Participants were offered a “frequent diner” program that would reward them for their patronage at various university dining locations and given a card that would track their purchases. They were randomly assigned to one of two groups — those in the “low” requirement group were told they would have to purchase 12 sandwiches to get two free movie tickets, whereas those in the “high” requirement group were told they would have to purchase 12 sandwiches and 12 orders of sushi to get two free movie tickets. So, the second group had to do much more to receive the same reward. Kivetz and Simonson also asked participants how much they liked sushi relative to the typical student.
The result? Students who liked sushi were much more likely to join the “frequent diner” program that required them to purchase both 12 sandwiches and 12 orders of sushi. “It shows a common mistake that consumers make — if they see an offer that seems to fit them better than other consumers, for example, a program that requires sushi-lovers to eat sushi, that fit completely colors their assessment of how attractive the offer is,” Simonson says. “As a result, by creating what appears like personal fit, marketers can attract consumers to frequency programs and many other promotional offers.” Kivetz and Simonson replicated these findings regarding influences on participation in frequency, or loyalty, programs in studies with travelers interviewed at domestic airports.
The sushi study is among a number of studies Simonson has been conducting since the late 1980s about how consumers make choices. Much of his work debunks the accepted theory that giving consumers what they want and making a profit are the most basic principles of marketing.
The theme that pervades Simonson’s work is that customers may not know what they want and second-guessing them can be expensive.

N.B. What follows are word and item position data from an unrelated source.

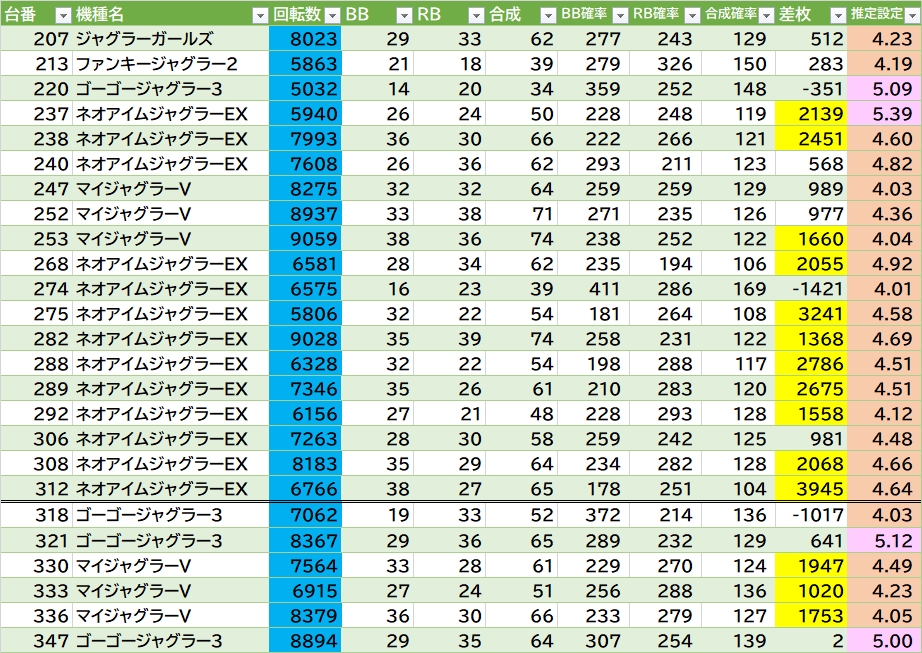Open the BB column filter dropdown
Viewport: 922px width, 653px height.
coord(403,15)
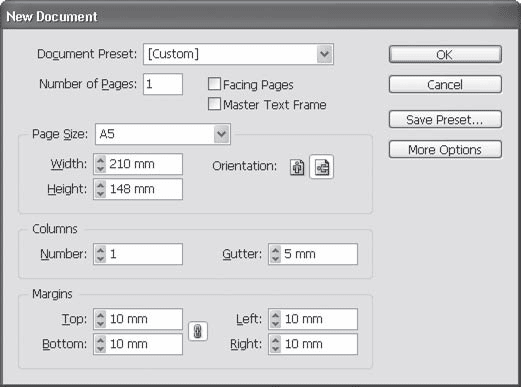The height and width of the screenshot is (387, 521).
Task: Click the Width stepper arrows
Action: tap(100, 164)
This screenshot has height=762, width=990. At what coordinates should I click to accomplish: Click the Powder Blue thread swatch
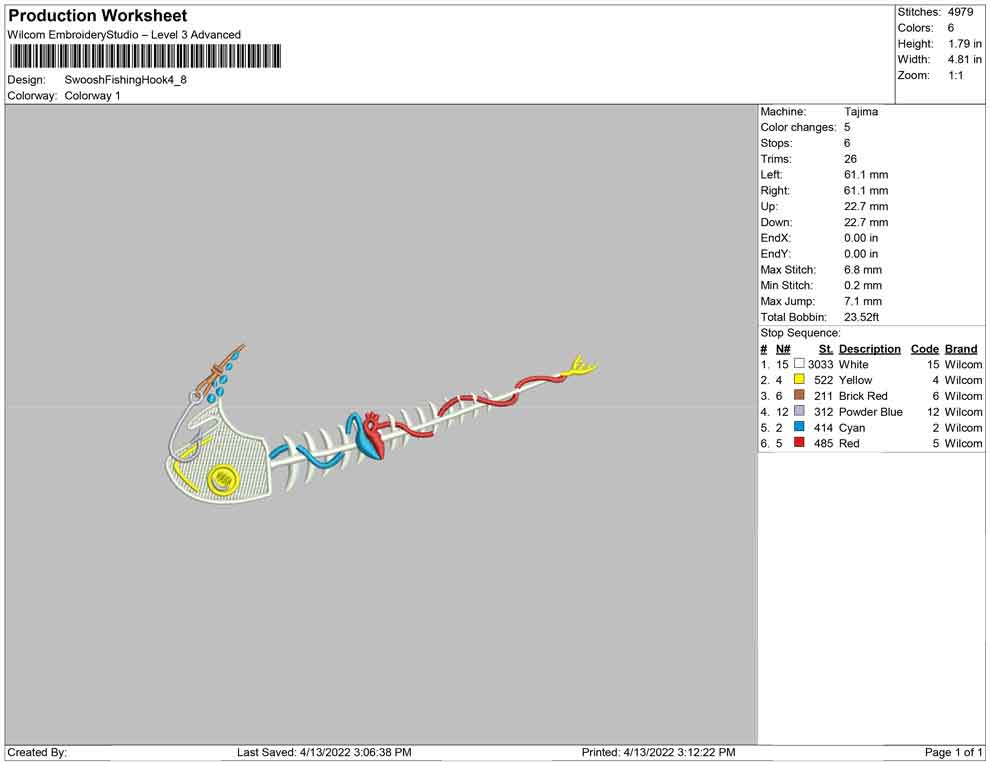coord(799,411)
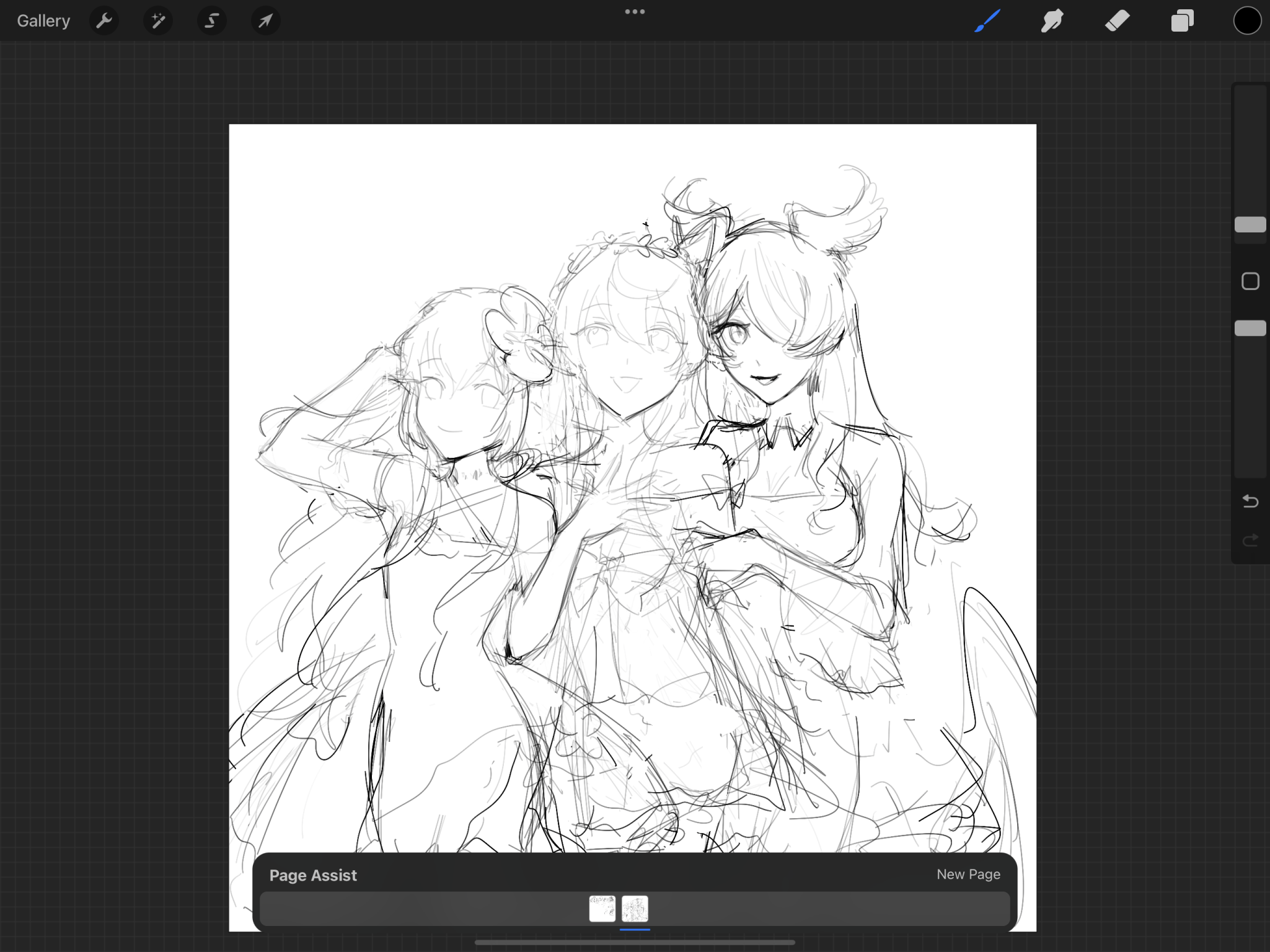
Task: Click the brush opacity slider handle
Action: [x=1250, y=328]
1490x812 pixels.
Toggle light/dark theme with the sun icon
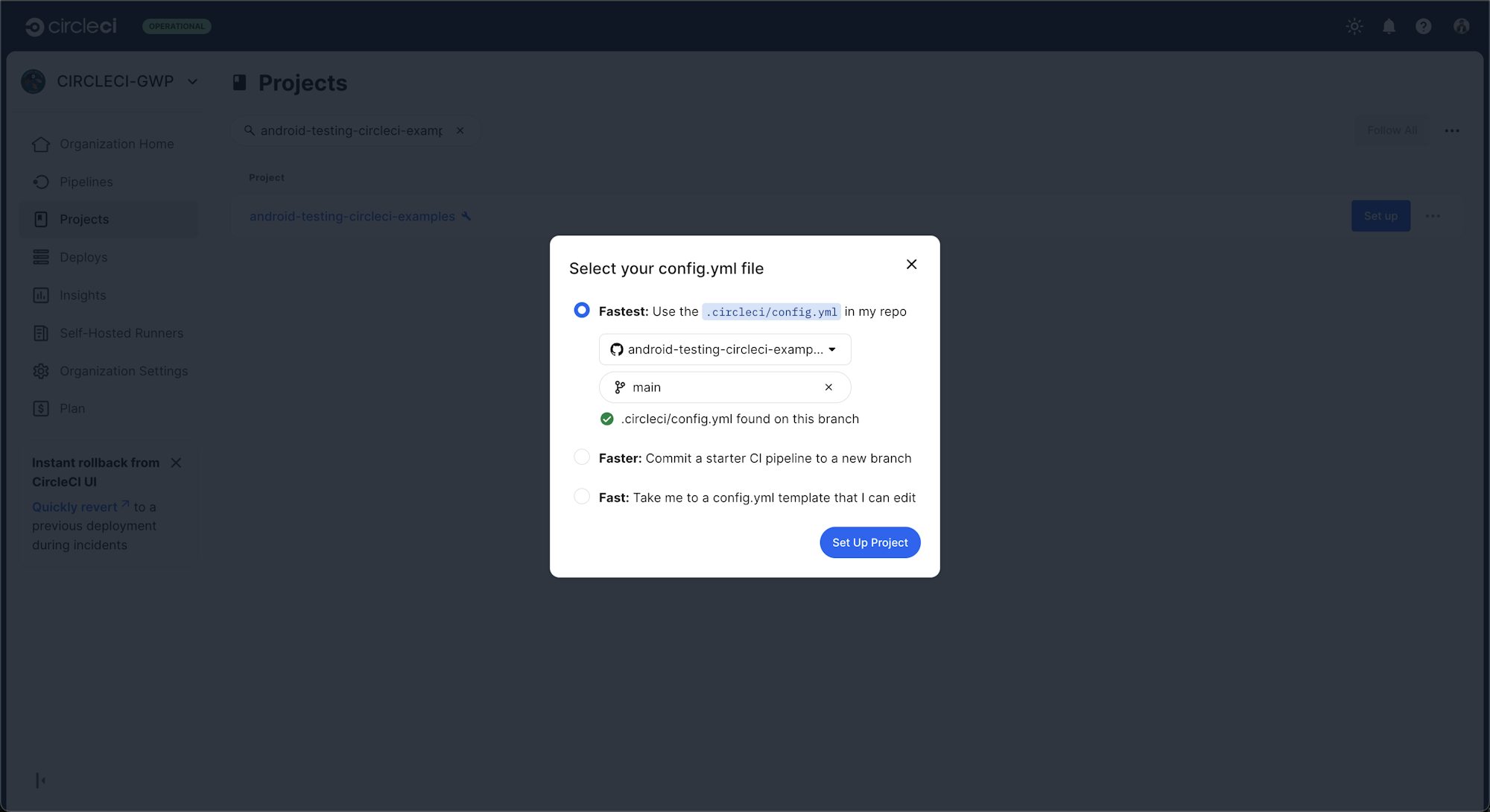pos(1354,26)
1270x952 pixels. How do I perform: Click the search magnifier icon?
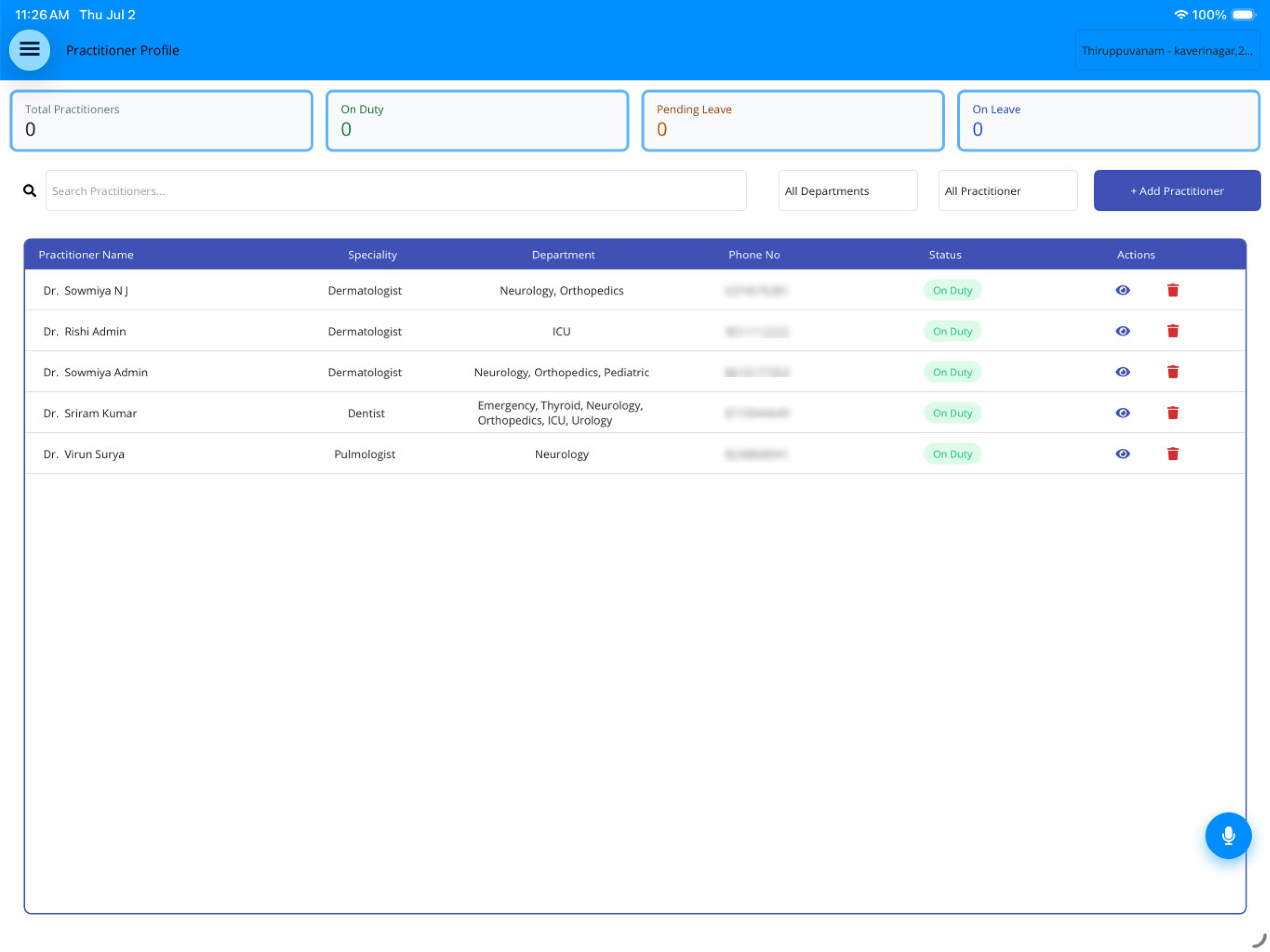click(x=30, y=190)
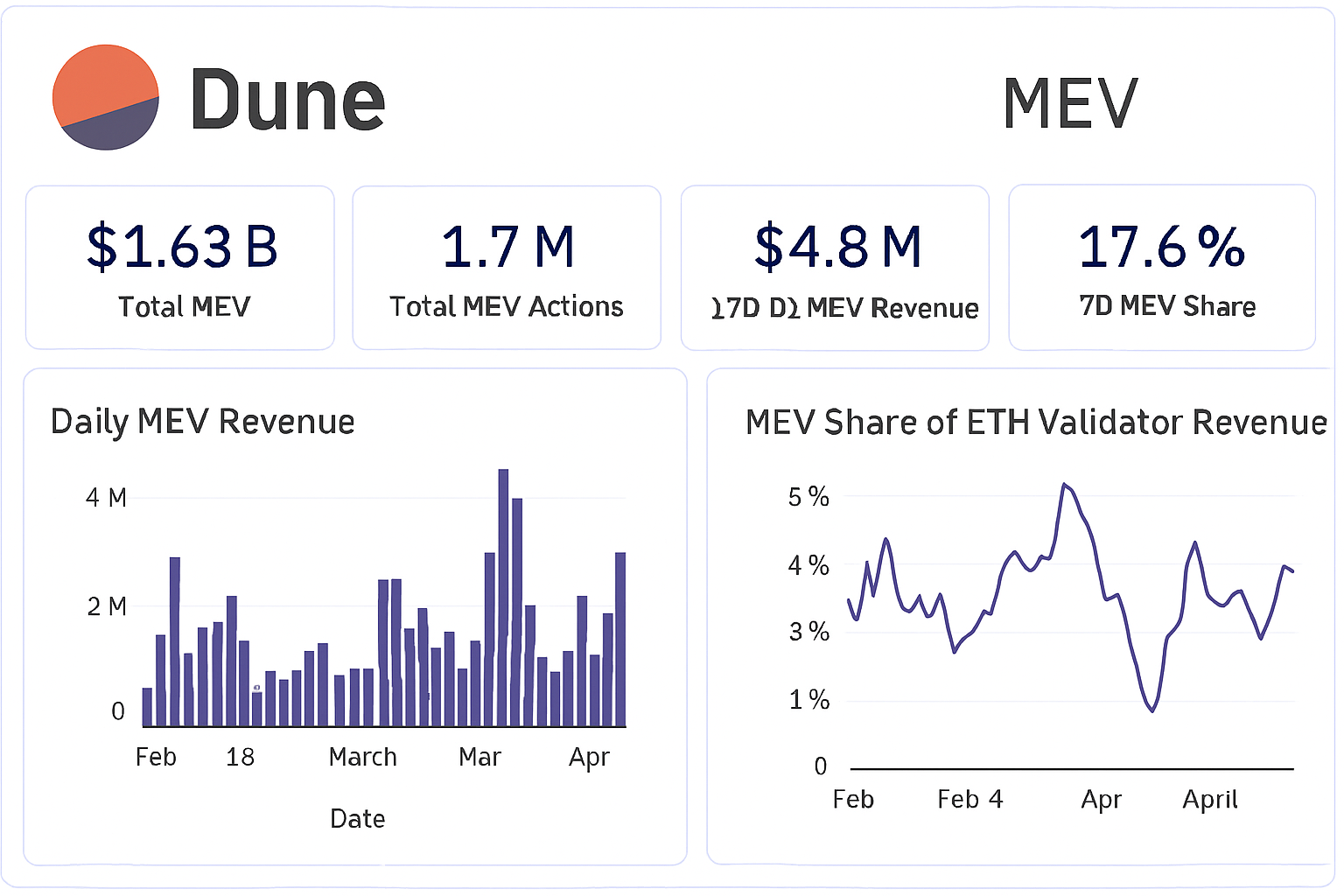Click the line chart's peak near 5%
This screenshot has width=1344, height=896.
(x=1066, y=484)
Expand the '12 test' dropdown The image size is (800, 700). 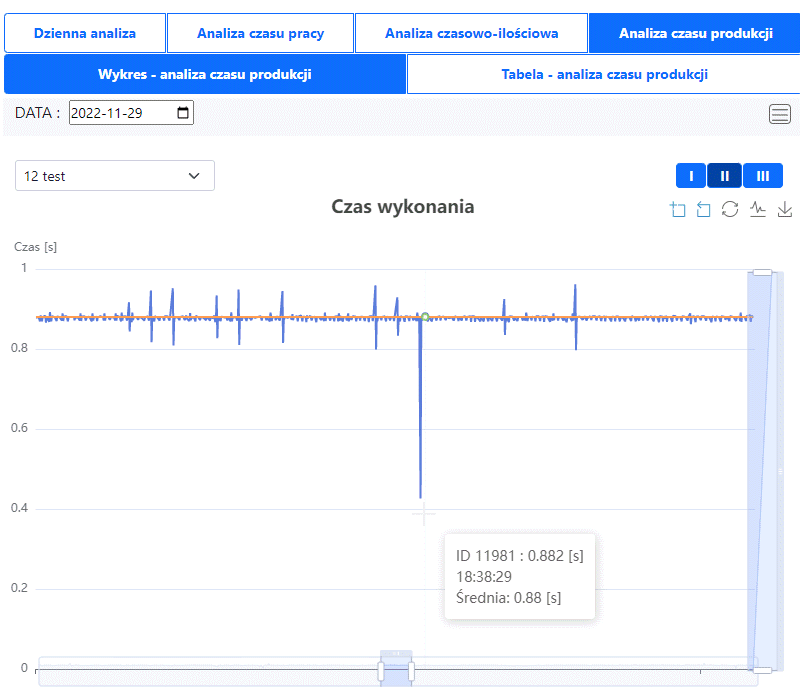pyautogui.click(x=115, y=176)
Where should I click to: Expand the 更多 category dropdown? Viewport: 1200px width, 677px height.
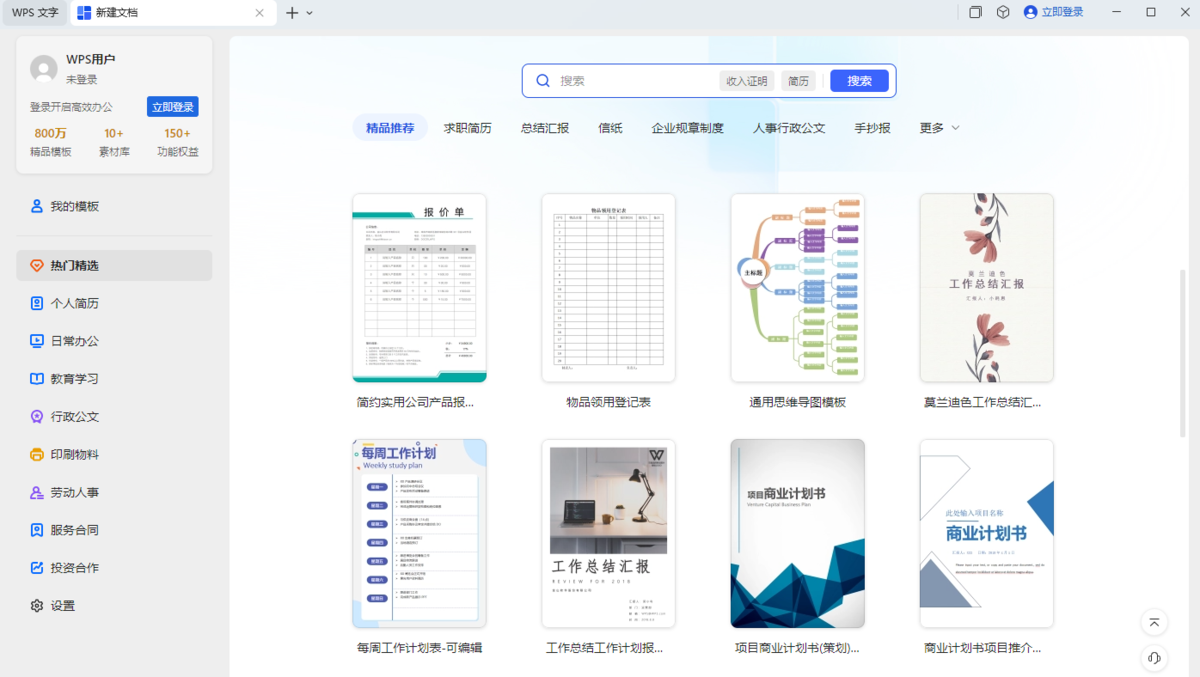pos(940,128)
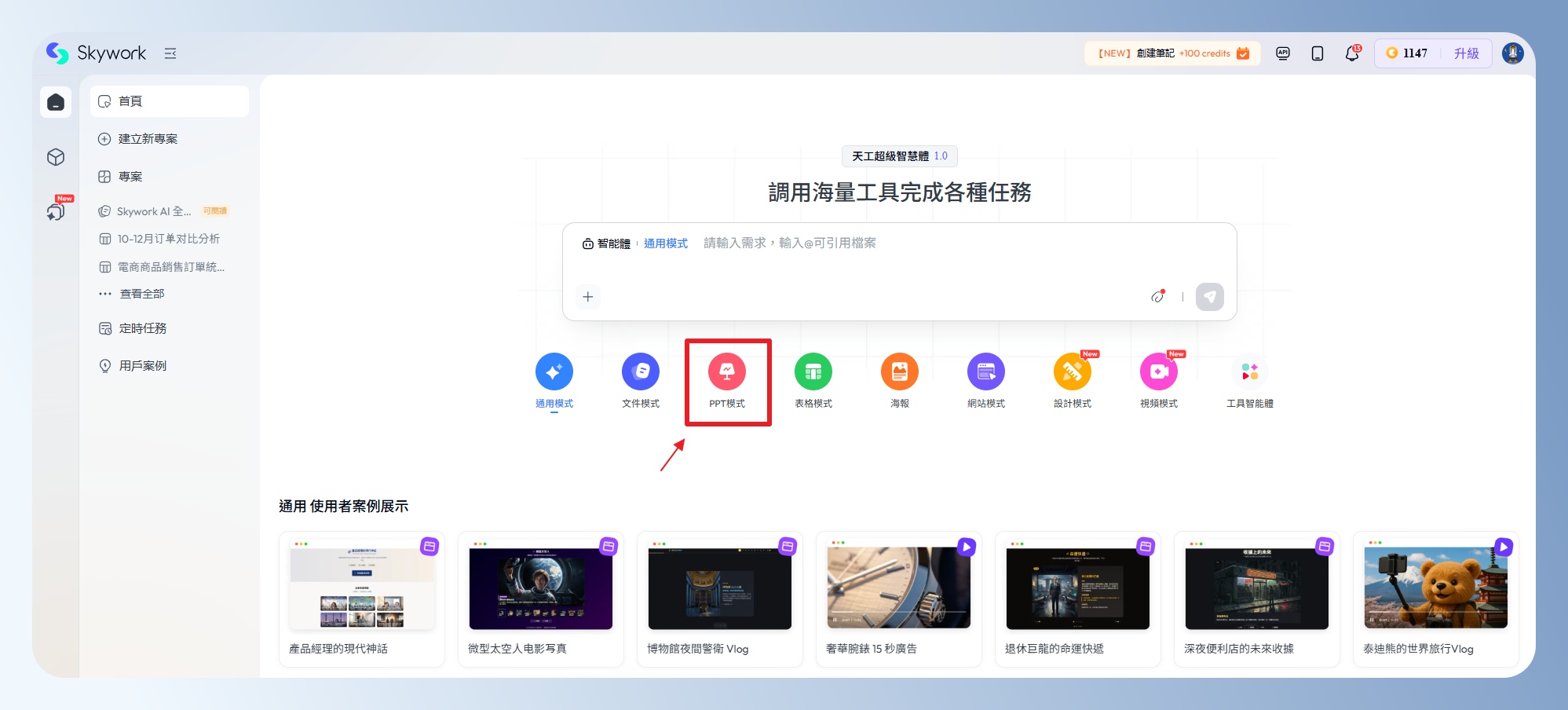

In his words, “The benefits and costs of fitting individual customer preference are more complex and less deterministic than has been assumed.” That’s because, Simonson says, “customer preferences are often ill-defined and susceptible to various influences, and in many cases, customers have poor insight into their preferences.”
In another recent paper, Simonson tackles the issue of one-to-one marketing and mass customization. Supporters of these marketing approaches have suggested that learning what customers want and giving them exactly what they want will create customer loyalty and an insurmountable barrier to competition.
In an example taken to the extreme in the 2002 movie Minority Report, Tom Cruise’s character Anderton runs through a shopping mall past talking billboards that recognize him by name and urge him to buy products he has expressed interest in such as jeans and Ray-Bans — the ultimate in personalized advertising. But Simonson has this to say: “The fact that consumer preferences are often fuzzy, unstable, and manipulatable is unlikely to change. So, the effectiveness of methods to give customers exactly what they (say they) want has been grossly exaggerated.” His take on the long-held assumption that individual marketing will supplant targeted marketing is “not so fast.” That’s because consumers are very difficult to figure out, science fiction and technology notwithstanding. “Furthermore, even when customers have well-defined preferences and receive offers that fit those preferences, it is far from certain that the response to such offers will consistently be more favorable than those directed at larger market segments.”
It’s all psychology. Consumers with well-defined preferences may be skeptical that a marketer could match expectations. Those who don’t know what they want may not ever see the fit with what the seller wants them to buy. So, individualized offers depend on customers’ preferences — how the offer was extended — and on trust. “Effective individual marketing requires not only an understanding of individual preferences and matching offers to those preferences, but also a thorough familiarity with the various factors that impact customers’ responses,” he writes.
This is a tall order, one that some companies have been able to fill at least to some extent. For example, Amazon keeps track of customers’ purchases and suggests other books they might like. Dell builds computers from mass-made parts to customers’ specifications. But Simonson argues some companies can take the concept too far, like the Custom Foot chain of shoe stores that took detailed measurements and specifications from each customer to design one-of-a-kind shoes. Simonson argues that Custom Foot didn’t take into account that some customers were put off by the individualized attention and felt obligated to buy the shoes because the store went to so much trouble. They often didn’t come back. Indeed, an internet search produces no website.
Simonson, who has received many prestigious awards for his research on consumer behavior and marketing, teaches MBA and Ph.D. marketing and consumer decision-making courses. The loyalty program article is slated for publication in the Journal of Marketing Research this year.